Habitation site, Portmarnock, Co. Dublin
Co. Dublin |
Settlement Sites
Beneath the ordinary surface of a suburban Dublin street, the outline of an entire neighbourhood quietly persisted for four centuries before anyone thought to look.
When excavations were carried out along Station Road in Portmarnock, the ground yielded not a single dramatic monument but something arguably more revealing: the everyday bones of a later medieval settlement, measuring roughly 50 to 70 metres north to south and 110 metres east to west, laid out in six orderly property plots that spoke to the organised, workaday life of people whose names have not survived.
The plots were defined by linear ditches and divided internally into tofts and crofts, a common arrangement in medieval settlements where the toft was the area immediately around the house and yard, and the croft was the cultivated or working land behind it. In practical terms, archaeologists could read the social and economic rhythms of each household from what remained. Plot 4, measuring 15 metres wide and 55 metres long, contained a substantial well pit, 5.4 metres by 3 metres and 2 metres deep, positioned towards the front of the toft. The waterlogged conditions at the base of the pit preserved organic material that rarely survives: grass, twigs, fragments of leather shoe, and part of a wooden bowl. A hazel twig recovered from the fill was radiocarbon dated to between AD 1491 and 1642. Plot 5 was dominated by a large terraced yard area of 16 by 12 metres, with a wide metalled laneway, 5 metres across, running to the rear through the croft. Plot 6, the westernmost, showed evidence of a metalled surface, gullies, and pits, with the laneway continuing through its croft as well. Radiocarbon analysis across the site suggests the main period of occupation fell in the sixteenth and seventeenth centuries, a period of considerable upheaval in Irish landholding and settlement.
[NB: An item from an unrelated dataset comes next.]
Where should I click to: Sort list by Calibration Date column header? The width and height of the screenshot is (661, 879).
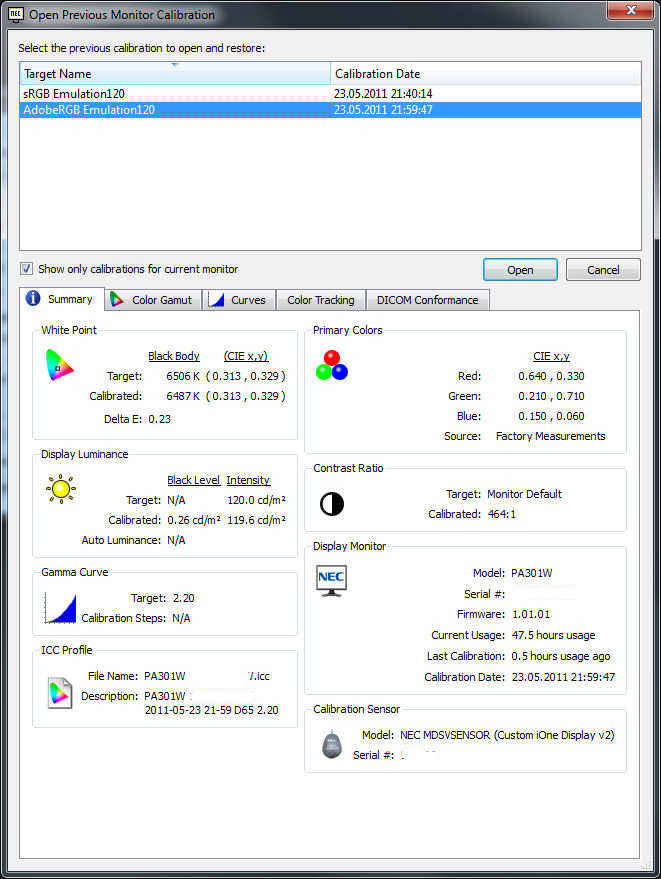(485, 74)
The site lies along Station Road in Portmarnock, a coastal village north of Dublin now absorbed into the commuter belt. There is nothing to mark the excavation on the ground today; the finds and records are the trace rather than any visible remains. The excavation was carried out under licence number 08E0376, and the published report by Moriarty (2009) is the principal reference for anyone wanting to follow the detail. What remains quietly striking is that the western plots could not be fully investigated because their northern ends ran beneath the existing road itself, meaning a portion of the settlement, probably including the buildings that would have stood at the top of the tofts, remains unexcavated beneath the tarmac.